Smoked Pork Shoulder Fork Tender Every Time
One of the easiest, and most delicious meals you can prepare is a good smoked pork shoulder. I have smoked countless pork butts but every time I pull one off the grill/smoker it’s like Christmas and I am 8 years old. If you want to impress your friends, have them over for some of the best smoked BBQ they have ever had.
What’s The Trick?
There isn’t really one but perhaps you have never done this before and it’s a game changer. The trick is to keep the meat moist while it slowly cooks all day. The best way to do that is to either inject the butt, or to brine it. We usually brine, and you can find an explanation as well as an easy brine recipe here. In a few words, the meat remains moist while cooking and once done you get the awesome bark and meat that falls apart in your fingers! So, let’s get to it.
Let’s Do This!
So, let’s say I am wanting to fall face first into a plate of pulled pork at 4pm on Saturday, this is what I am going to do:
Thursday night I will put my pork in the brine. Friday, after about 18-24 hours I am going to pull out the meat from the brine and let it rest for a couple of hours. The meat will drain some excess brine. I will pat it relatively dry, apply a liberal amount of mustard all over, and apply a rub and wrap it up overnight. The mustard allows the rub to adhere better, and the vinegar helps in the cooking process.

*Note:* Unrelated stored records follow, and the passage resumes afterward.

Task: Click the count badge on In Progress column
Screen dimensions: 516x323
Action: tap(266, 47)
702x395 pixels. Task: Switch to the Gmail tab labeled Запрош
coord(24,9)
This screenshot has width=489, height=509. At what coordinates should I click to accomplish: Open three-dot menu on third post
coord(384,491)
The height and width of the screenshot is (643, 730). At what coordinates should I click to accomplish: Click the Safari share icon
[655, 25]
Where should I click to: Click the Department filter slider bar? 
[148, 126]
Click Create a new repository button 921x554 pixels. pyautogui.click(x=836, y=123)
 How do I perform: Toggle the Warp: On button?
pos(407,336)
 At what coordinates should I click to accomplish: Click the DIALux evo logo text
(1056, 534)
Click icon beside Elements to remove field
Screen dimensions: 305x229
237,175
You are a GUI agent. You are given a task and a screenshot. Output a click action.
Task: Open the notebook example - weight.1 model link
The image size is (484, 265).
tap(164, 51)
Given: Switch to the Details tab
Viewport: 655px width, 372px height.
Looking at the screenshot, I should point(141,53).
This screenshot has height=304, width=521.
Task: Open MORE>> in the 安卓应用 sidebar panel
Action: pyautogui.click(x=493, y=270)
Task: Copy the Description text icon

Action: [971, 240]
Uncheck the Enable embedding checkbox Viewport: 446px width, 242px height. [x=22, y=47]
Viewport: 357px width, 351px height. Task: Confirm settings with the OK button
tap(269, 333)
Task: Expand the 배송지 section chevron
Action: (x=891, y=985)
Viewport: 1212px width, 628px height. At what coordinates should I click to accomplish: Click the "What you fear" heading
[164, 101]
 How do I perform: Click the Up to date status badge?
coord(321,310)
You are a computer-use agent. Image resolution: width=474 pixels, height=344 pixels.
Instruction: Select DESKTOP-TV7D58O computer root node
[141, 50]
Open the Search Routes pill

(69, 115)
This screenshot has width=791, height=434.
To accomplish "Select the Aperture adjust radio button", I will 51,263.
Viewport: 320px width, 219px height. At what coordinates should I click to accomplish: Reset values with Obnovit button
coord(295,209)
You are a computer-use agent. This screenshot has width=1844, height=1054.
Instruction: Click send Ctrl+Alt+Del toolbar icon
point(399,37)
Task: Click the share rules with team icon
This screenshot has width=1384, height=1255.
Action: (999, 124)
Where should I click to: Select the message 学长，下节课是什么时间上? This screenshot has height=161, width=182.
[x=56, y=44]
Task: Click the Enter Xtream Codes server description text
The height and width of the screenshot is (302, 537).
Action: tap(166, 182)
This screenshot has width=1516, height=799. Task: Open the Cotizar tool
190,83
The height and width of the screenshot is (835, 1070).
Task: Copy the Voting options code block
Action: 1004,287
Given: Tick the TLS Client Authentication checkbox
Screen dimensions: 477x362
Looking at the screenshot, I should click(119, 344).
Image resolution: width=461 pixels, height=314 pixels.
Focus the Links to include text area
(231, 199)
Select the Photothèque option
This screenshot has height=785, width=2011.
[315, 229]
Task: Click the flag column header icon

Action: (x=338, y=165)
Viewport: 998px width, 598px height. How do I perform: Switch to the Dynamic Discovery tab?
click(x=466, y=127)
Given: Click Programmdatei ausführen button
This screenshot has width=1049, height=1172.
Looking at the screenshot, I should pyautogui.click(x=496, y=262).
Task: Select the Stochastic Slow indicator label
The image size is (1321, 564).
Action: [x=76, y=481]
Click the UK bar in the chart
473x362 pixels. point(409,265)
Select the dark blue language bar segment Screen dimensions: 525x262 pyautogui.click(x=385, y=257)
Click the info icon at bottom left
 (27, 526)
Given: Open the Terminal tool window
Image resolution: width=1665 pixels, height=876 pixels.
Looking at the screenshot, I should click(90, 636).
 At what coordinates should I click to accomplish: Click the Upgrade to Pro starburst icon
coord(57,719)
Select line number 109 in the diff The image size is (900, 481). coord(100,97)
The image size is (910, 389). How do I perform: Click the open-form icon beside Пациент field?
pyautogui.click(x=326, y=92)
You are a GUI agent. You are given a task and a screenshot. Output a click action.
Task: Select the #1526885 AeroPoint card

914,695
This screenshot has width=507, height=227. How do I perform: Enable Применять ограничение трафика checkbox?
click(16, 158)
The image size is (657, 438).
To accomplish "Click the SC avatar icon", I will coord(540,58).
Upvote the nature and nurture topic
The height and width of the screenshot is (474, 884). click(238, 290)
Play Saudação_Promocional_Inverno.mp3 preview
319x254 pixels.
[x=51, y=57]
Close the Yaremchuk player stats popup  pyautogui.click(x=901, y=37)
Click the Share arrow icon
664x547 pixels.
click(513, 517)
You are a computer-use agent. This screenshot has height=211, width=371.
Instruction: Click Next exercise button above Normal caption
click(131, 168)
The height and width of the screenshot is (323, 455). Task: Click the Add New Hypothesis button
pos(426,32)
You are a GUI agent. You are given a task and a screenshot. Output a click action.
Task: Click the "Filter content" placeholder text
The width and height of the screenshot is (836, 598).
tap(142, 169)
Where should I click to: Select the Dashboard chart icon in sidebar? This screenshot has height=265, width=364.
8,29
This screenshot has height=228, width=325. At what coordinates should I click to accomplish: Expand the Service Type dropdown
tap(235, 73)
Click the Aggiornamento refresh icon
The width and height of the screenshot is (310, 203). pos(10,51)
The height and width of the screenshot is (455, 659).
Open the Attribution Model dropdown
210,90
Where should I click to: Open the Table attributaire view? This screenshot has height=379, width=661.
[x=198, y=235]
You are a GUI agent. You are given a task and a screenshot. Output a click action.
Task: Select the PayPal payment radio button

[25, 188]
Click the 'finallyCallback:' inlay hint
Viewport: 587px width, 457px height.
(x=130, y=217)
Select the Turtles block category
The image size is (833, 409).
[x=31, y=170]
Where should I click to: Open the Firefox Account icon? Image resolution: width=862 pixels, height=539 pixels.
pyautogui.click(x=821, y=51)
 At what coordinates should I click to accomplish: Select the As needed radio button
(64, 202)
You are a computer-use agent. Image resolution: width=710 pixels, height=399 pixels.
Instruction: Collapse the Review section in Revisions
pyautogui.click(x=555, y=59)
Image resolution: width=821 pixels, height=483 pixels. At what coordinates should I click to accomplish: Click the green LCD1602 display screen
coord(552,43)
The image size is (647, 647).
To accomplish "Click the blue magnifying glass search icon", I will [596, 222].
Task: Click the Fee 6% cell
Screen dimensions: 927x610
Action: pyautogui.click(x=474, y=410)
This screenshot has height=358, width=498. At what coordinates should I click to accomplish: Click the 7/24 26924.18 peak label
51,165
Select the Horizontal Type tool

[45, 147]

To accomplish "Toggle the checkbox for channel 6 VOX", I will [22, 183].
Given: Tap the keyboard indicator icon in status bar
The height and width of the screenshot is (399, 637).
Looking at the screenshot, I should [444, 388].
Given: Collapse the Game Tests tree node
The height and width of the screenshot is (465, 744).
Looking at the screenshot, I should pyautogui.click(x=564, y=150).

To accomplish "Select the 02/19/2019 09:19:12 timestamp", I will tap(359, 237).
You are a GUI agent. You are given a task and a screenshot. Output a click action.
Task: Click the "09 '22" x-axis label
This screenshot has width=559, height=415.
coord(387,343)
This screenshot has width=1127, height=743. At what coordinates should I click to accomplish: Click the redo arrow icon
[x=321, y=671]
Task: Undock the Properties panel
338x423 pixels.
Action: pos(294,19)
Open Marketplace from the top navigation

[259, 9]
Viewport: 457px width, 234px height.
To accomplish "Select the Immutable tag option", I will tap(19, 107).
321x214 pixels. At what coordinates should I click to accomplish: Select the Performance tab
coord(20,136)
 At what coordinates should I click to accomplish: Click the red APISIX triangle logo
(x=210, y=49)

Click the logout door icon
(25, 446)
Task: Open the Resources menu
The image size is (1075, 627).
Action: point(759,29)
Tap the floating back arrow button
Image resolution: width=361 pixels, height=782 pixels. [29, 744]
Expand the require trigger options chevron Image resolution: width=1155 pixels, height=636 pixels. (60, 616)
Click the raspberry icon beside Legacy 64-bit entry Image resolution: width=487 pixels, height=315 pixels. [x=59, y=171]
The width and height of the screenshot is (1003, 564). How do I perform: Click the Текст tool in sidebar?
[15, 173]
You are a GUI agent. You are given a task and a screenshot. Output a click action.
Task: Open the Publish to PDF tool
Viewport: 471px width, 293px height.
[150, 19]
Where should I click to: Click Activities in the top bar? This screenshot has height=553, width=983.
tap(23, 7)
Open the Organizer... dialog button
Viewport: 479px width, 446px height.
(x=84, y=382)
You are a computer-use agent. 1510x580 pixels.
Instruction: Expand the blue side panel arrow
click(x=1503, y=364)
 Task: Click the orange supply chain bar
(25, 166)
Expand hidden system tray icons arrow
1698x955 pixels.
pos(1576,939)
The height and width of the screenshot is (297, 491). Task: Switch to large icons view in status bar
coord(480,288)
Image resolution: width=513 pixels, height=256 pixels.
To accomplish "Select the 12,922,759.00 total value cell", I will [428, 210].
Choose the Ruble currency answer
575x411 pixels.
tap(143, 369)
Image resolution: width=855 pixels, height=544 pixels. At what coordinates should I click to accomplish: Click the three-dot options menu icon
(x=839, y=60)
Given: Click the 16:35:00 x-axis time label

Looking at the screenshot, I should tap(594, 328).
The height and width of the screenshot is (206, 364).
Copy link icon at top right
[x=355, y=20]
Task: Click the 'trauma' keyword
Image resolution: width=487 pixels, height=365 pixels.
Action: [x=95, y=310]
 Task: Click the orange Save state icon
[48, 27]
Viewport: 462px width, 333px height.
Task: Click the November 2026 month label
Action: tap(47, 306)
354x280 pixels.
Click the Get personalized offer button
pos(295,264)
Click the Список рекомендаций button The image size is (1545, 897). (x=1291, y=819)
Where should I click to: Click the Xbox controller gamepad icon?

I will also place my wood into some water overnight. We smoke with Hickory. You can buy all sorts of wood for smoking from Lowes, Home Depot, or Amazon if you don’t want to get out. Since I put my wood directly on charcoal, I soak it overnight.
The typical 8 lb. pork shoulder needs to go for about 12 hours. So I am up at 3:30am and starting my charcoal. I want my smoker / grill to be between 225-250 when I put my meat on. It usually takes me about that long to get the temperature regulated. For those that have just a smoker, this might take you less time. Those with a Weber type grill, you can do the same as well, just put your meat on to the side, smoking it indirectly.
Before placing it on, you may want to add additional rub. Place the meat on the grill, fat side up.
I will smoke the meat for 6 hours. During this time you want to watch your temps, you may need to add more wood or fuel for your fire but do your best to maintain 225-250.
After 6 hours, I pull the meat and wrap it in craft paper (a tip from my brother-in-law). Some people want to use foil but the paper allows for some moisture to escape so it won’t end up stewing in its own juices.
In the 11th hour, I usually insert my meat thermometer. You can put yours in whenever. What you’re looking for are 192-195 degrees. In the 11th hour for me, I am usually right at 190.
When the meat is done, pull it off and let it rest for a bit. You will be tempted to tear it apart right there, but it’s really hot, I wouldn’t recommend it. You may also need to defend the meat from your wife who can strike like a cobra at the smoked ends of the meat. Watch out for that as well.
After about 15 minutes place the meat it some sort of rectangular pan because the juice will run. Grab hold of that shoulder bone and watch it slide out. It will still be hot but it will come apart with some meat claws or forks. When it’s cooled down, your fingers work just as well. Smoked Pork Shoulder HEAVEN!
Enjoy, and happy BBQ’ing!
- 1 8 lb. Pork Shoulder
- ⅔ C White Sugar
- ⅓ C Dark Brown Sugar
- ½ C Smoked Paprika
- ¼ C Garlic Powder
- ⅓ C Kosher Salt
- 1 tsp Oregano
- 1 tsp Cayenne Pepper
- 1 tsp Cumin
- 1 tsp Black Pepper
- 1 tsp Dry Mustard
- Brine pork shoulder for 18-24 hours
- Pull pork from brine, allow to rest for app. 1-2 hours
- Apply liberal amount of mustard, coating entire surface of meat
- Apply liberal amount of rub, rubbing or patting it into the meat
- Wrap and leave overnight.
- Smoke at 225-250 for 6 hours
- Pull pork from grill, wrap in paper or tin foil. If tin foil, allow some moisture to escape by not completely sealing it
- Return to grill, continue to cook for 6 hours at 225-250.
meatthermometer, remove cooked meat at 193-195 degrees and allow to rest for 10-15 minutes before shredding.